• **Your objective**: Go through the entries below. Copy each line in which "blue" appears.

• **Data under study**:
****

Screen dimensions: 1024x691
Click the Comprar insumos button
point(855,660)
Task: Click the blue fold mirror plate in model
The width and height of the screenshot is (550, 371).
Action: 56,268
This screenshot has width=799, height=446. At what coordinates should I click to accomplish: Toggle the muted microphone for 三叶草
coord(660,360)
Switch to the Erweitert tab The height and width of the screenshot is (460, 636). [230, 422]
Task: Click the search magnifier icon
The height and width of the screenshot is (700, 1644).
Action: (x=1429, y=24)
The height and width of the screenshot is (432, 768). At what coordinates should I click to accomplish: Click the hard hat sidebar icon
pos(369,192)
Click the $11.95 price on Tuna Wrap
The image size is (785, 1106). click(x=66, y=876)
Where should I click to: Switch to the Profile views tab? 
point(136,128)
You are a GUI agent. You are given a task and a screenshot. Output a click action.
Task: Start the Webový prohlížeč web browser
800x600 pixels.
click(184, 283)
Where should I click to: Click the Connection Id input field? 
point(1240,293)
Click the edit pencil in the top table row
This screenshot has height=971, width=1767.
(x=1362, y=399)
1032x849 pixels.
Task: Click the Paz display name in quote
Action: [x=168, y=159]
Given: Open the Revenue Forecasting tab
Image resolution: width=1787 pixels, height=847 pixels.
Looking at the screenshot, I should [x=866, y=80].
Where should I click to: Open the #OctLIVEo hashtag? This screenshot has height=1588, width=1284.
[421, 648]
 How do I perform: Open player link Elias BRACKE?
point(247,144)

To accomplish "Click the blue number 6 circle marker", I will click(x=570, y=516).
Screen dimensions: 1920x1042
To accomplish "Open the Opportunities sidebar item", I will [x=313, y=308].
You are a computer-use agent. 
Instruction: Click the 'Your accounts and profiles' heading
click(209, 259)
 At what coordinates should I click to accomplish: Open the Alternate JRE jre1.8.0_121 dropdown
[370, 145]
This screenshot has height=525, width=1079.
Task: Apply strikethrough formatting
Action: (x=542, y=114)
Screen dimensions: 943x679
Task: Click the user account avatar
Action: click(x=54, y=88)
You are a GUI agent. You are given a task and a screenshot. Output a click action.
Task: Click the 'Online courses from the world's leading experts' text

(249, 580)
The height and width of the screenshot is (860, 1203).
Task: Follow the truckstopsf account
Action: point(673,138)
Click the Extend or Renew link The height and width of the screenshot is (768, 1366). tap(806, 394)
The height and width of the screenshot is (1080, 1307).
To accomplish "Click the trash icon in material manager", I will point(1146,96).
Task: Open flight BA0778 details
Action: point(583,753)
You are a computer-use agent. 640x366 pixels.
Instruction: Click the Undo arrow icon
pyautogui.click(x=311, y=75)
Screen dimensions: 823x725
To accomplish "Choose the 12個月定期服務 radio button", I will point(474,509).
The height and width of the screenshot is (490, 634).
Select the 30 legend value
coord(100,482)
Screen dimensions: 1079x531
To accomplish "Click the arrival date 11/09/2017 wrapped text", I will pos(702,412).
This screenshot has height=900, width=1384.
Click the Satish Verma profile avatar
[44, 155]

****

• **Response to the task**:
Task: Click the blue fold mirror plate in model
To accomplish "Click the blue number 6 circle marker", I will click(x=570, y=516).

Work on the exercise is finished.